Pengakuan Dekan Atas Pembekuan Pengurus BEM FISIP Unair: Betul, Karena Sudah Viral

Pengakuan Dekan Atas Pembekuan Pengurus BEM FISIP Unair: Betul, Karena Sudah Viral

Dekan FISIP Unair Prof Bagong (kiri), Presiden BEM FISIP Unair Tuffahati Ulayyah.-Vincentius Andito Dwijaya Bhakti-Harian Disway -

SURABAYA, HARIAN DISWAY - Pembekuan tiga pengurus BEM FISIP Unair menarik perhatian publik hingga viral di media sosial. Ini buntut pemasangan karangan bunga selamat.

Karangan bunga ini dipasang oleh Kementerian Politik dan Kajian Strategis BEM FISIP Unair d8 Taman Barat Kampus Unair B, Selasa, 22 Oktober 2024 lalu.

Tiga hari setelah pemasangan, Dekanat membekukan pengurus BEM FISIP Unair. Alih-alih mereda, sikap dekanat justru membuat publik semakin panas.

Mengetahui kehebohan yang terjadi, dekanat bergegas mengadakan pertemuan dengan tiga pengurus BEM FISIP Unair yang dibekukan sepihak, Senin, 28 Oktober 2024.

BACA JUGA:Setelah Mediasi, Dekanat Cabut Pembekuan Pengurus BEM FISIP Unair

Kabar baiknya, seusai pertemuan tertutup selama kurang lebih satu jam itu, Dekan FISIP Unair Prof Bagong Suyanto menyampaikan bahwa pembekuan resmi dicabut.

"Kami sudah berbicara dari hati ke hati.
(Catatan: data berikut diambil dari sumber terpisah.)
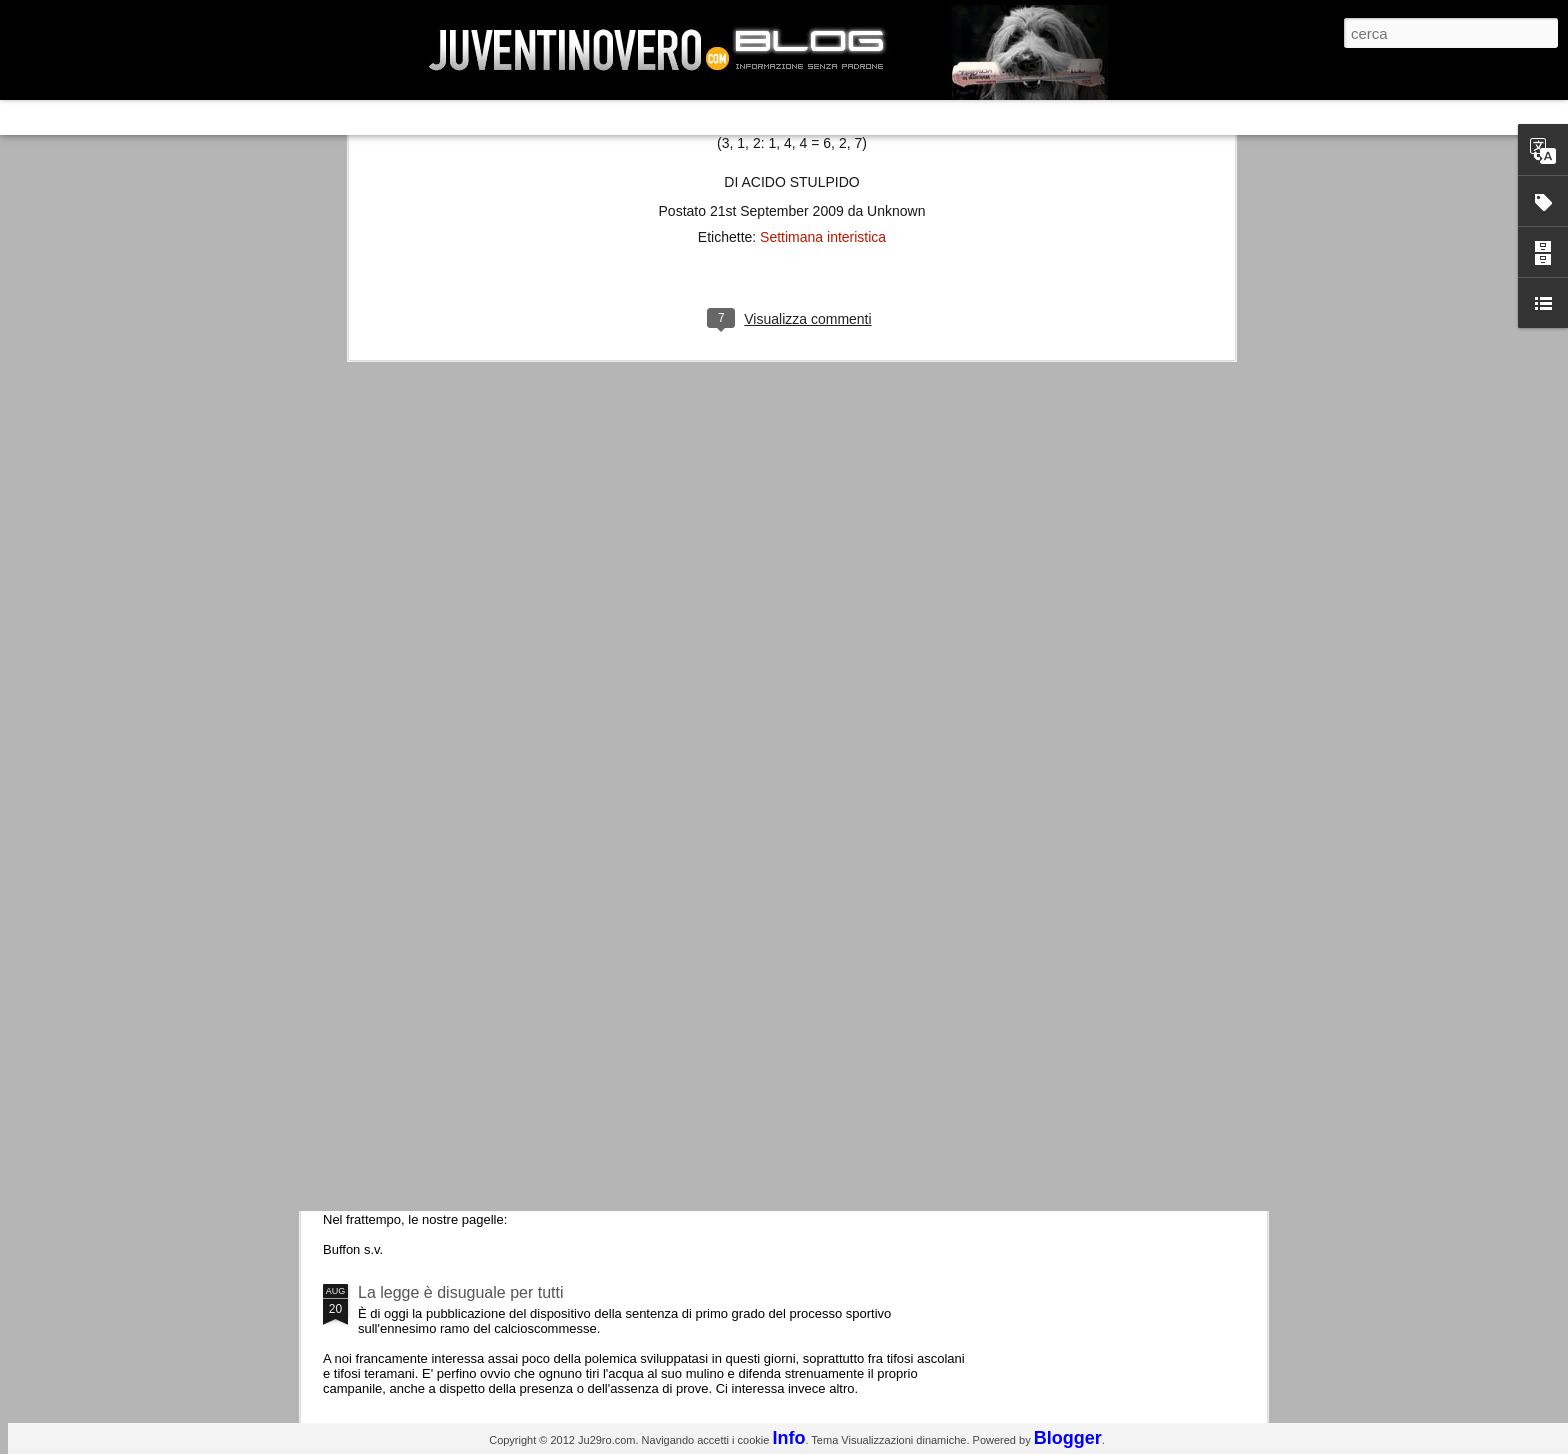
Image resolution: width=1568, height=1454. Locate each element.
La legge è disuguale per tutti (460, 1292)
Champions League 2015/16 (458, 954)
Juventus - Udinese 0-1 (440, 1123)
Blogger (1068, 1438)
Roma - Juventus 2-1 (432, 867)
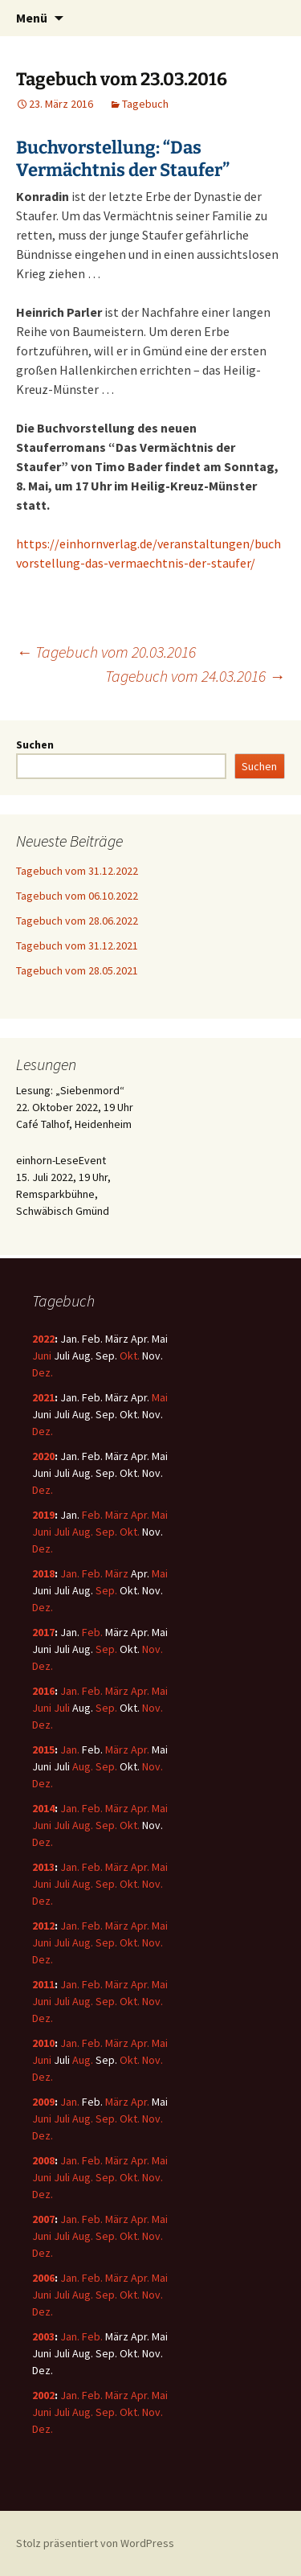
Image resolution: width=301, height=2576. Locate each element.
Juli (62, 1531)
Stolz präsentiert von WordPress (95, 2543)
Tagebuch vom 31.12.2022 (77, 870)
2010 (43, 2043)
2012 (43, 1925)
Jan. (69, 1573)
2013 (43, 1867)
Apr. (140, 1514)
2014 (43, 1808)
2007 (43, 2219)
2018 (43, 1573)
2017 (43, 1632)
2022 (43, 1338)
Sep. (106, 1531)
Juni (41, 1355)
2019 (43, 1514)
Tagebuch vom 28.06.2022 (77, 920)
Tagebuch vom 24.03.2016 (195, 676)
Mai (160, 1397)
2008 (43, 2160)
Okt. (130, 1355)
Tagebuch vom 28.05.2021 (77, 970)
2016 (43, 1691)
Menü (31, 18)
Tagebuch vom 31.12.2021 (77, 945)
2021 (43, 1397)
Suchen (35, 744)
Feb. (92, 1514)
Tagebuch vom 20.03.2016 (106, 652)
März (116, 1514)
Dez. (42, 1372)
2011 (43, 1984)
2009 (43, 2101)
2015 (43, 1749)
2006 (43, 2277)
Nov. (152, 1649)
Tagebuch (145, 103)
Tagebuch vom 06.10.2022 (77, 895)
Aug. (82, 1531)
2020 (43, 1456)
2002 (43, 2395)
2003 (43, 2336)
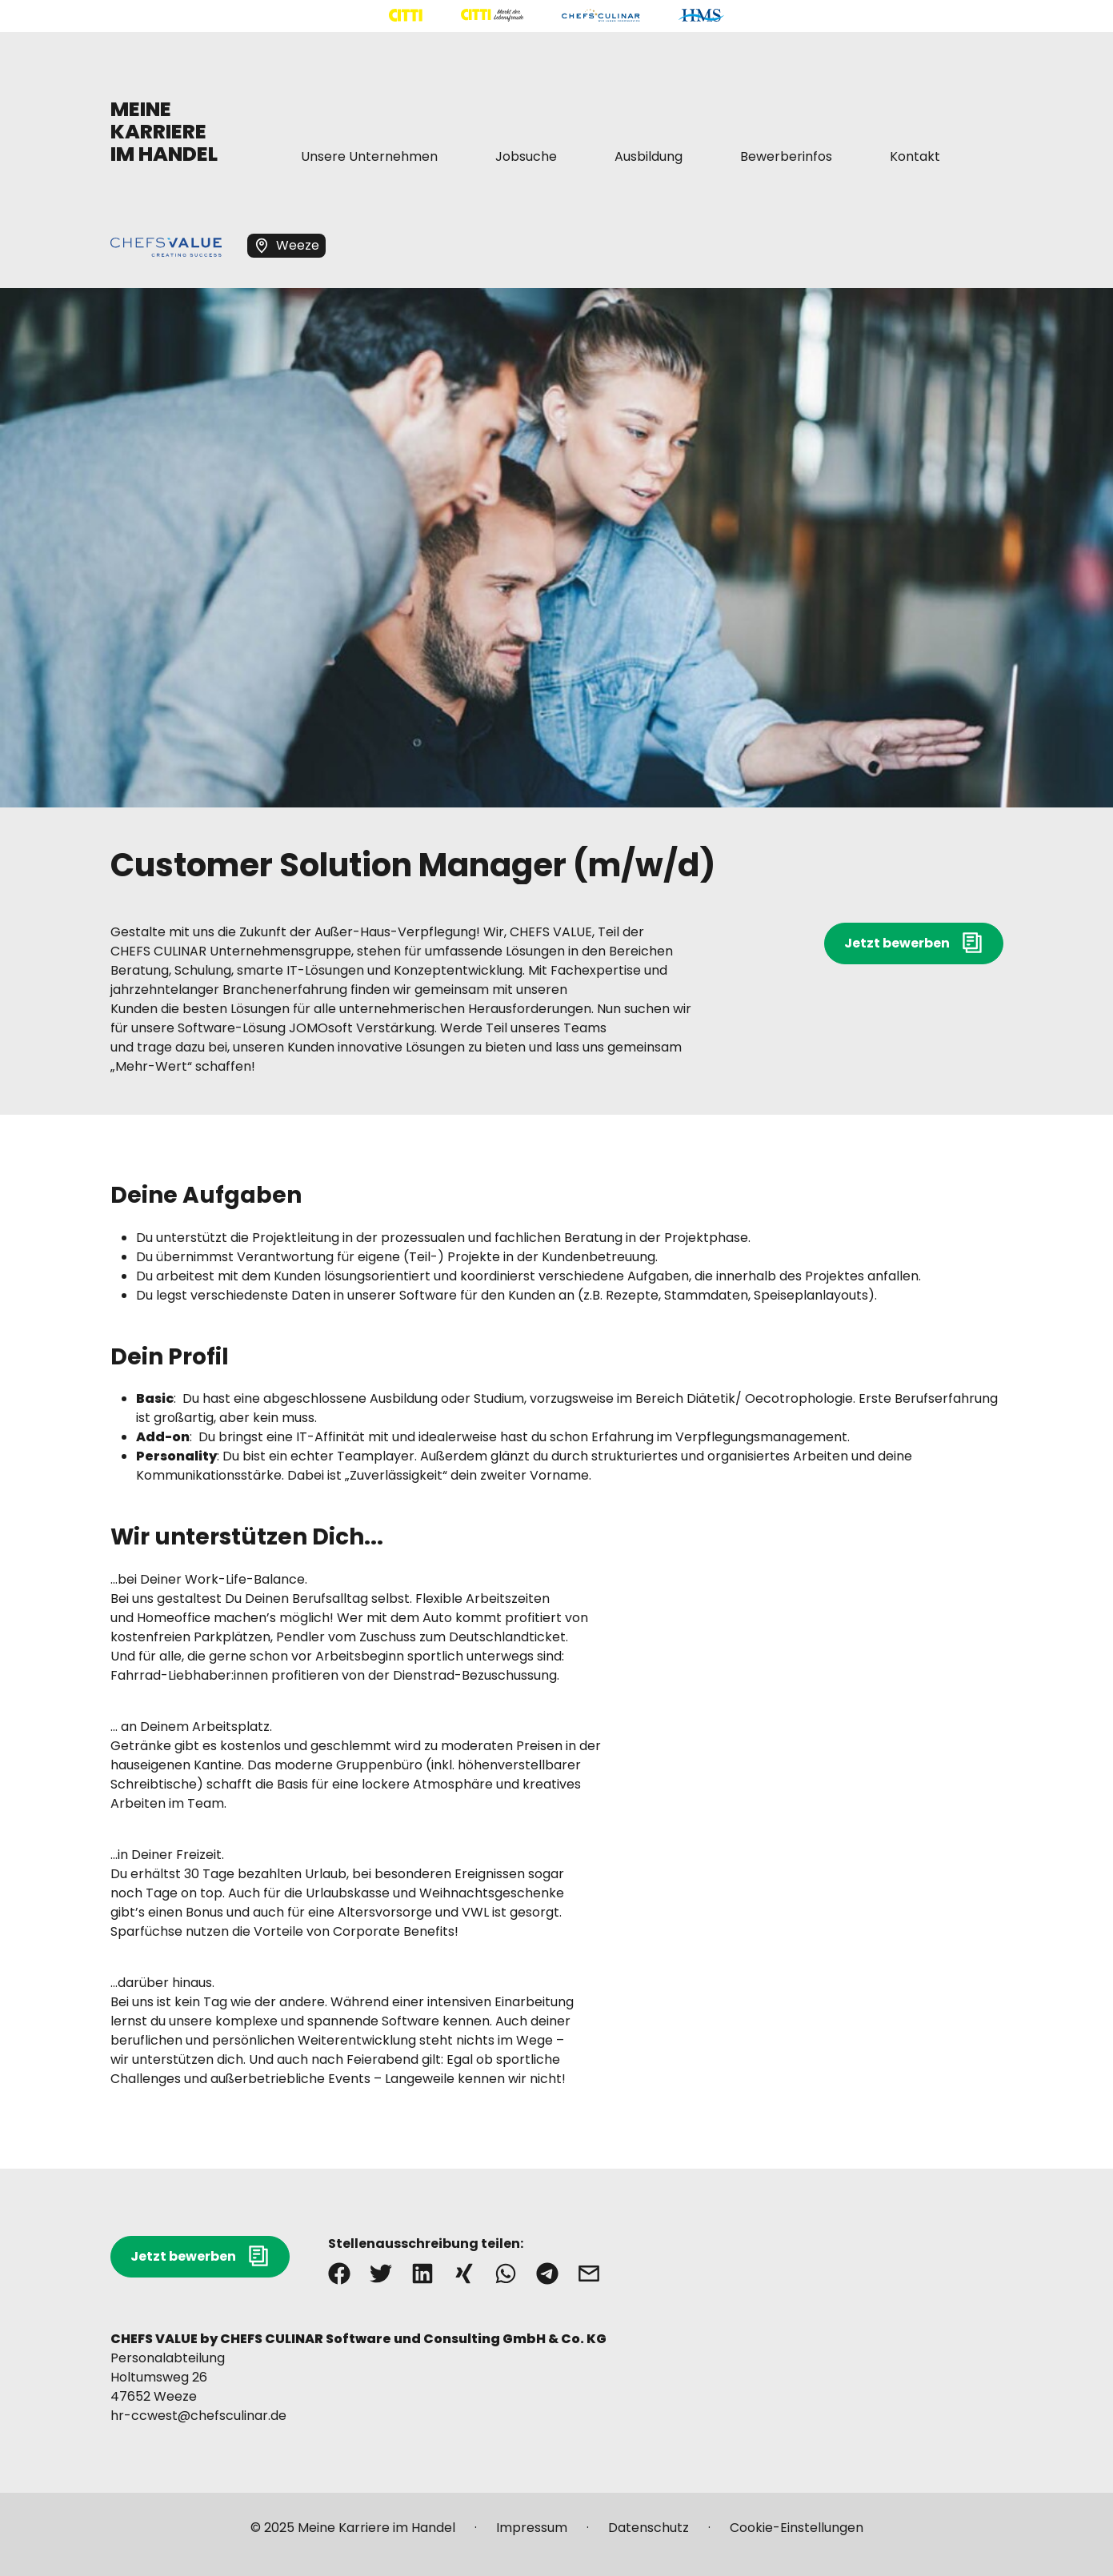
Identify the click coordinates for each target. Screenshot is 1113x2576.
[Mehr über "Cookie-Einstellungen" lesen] (796, 2534)
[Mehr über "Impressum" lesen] (531, 2534)
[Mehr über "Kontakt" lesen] (915, 157)
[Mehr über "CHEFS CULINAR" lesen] (600, 15)
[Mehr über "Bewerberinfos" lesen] (786, 157)
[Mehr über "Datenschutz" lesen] (649, 2534)
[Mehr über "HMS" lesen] (701, 15)
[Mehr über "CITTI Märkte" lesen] (492, 15)
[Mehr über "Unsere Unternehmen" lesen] (369, 157)
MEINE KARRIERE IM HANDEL (164, 131)
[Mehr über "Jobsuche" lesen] (526, 157)
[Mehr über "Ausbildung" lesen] (648, 157)
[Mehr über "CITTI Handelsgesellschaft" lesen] (405, 15)
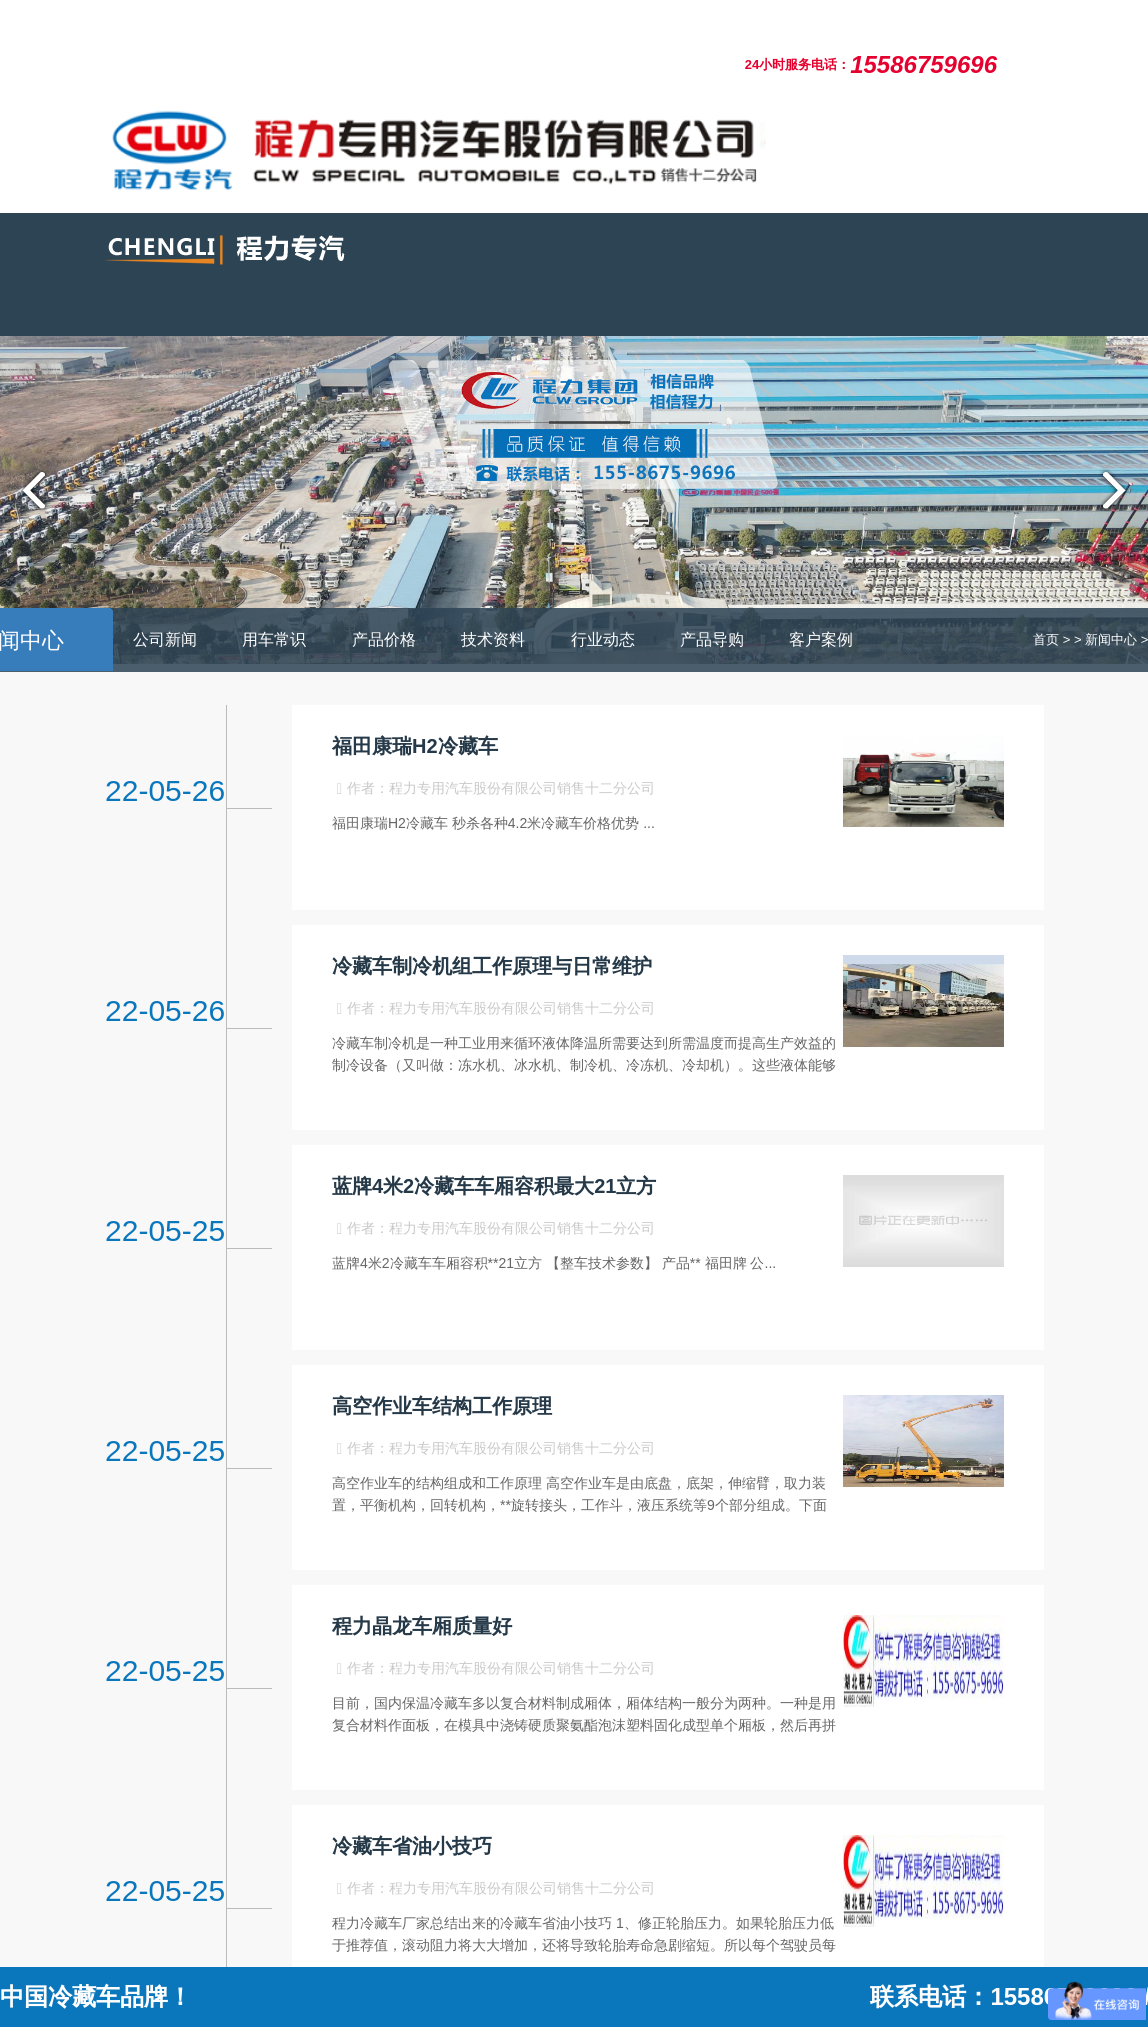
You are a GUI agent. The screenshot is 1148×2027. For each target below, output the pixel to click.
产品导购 (712, 639)
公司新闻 (165, 639)
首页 (1046, 639)
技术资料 (493, 639)
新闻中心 (1111, 639)
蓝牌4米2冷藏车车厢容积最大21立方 (494, 1186)
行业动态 (603, 639)
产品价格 (384, 639)
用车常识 (274, 639)
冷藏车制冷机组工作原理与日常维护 (492, 966)
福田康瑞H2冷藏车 (415, 746)
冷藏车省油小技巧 (412, 1846)
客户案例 (821, 639)
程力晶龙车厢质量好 (422, 1626)
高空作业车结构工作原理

Intinya, detik ini juga Dekanat akan mencabut SK Pembekuan Kepengurusan BEM FISIP Unair," tuturnya. 

Prof Bagong tak menampik bahwa keputusan Dekanat untuk membekukan pengurus BEM FISIP Unair, lantaran karangan bunga yang dipasang membuat heboh di media sosial.

Alasan lain Dekanat segera mengirim surat pemberitahuan pembekuan sementara karena bertepatan dengan akhir pekan, sehingga tidak bisa bertemu pengurus BEM fakultas.

"Betul, karena sudah viral. Seumpama kemarin tidak hari libur, mungkin tidak perlu ada surat ya, sudah bisa segera ketemu (pengurus BEM, Red)," imbuhnya.


Karangan Bunga Prabowo-Gibran yang dibuat BEM FISIP Unair.--Dok. BEM FISIP Unair

Guru besar Sosiologi tersebut mengaku keberatan dengan diksi di dalam karangan bunga. Terlebih diksi 'bajingan' yang dinilai tidak beretika dan tak sesuai kultur pendidikan.

Sebagai pimpinan fakultas, Prof Bagong tentu saja merasa khawatir. Namun, ia tak bisa tinggal diam, membiarkan karangan bunga yang viral begitu saja.

"Saya tidak mau seolah-olah membiarkan pelanggaran etika akademik yang terjadi, karena hate speech itu sesuatu yang tidak benar secara politik," tandas Bagong.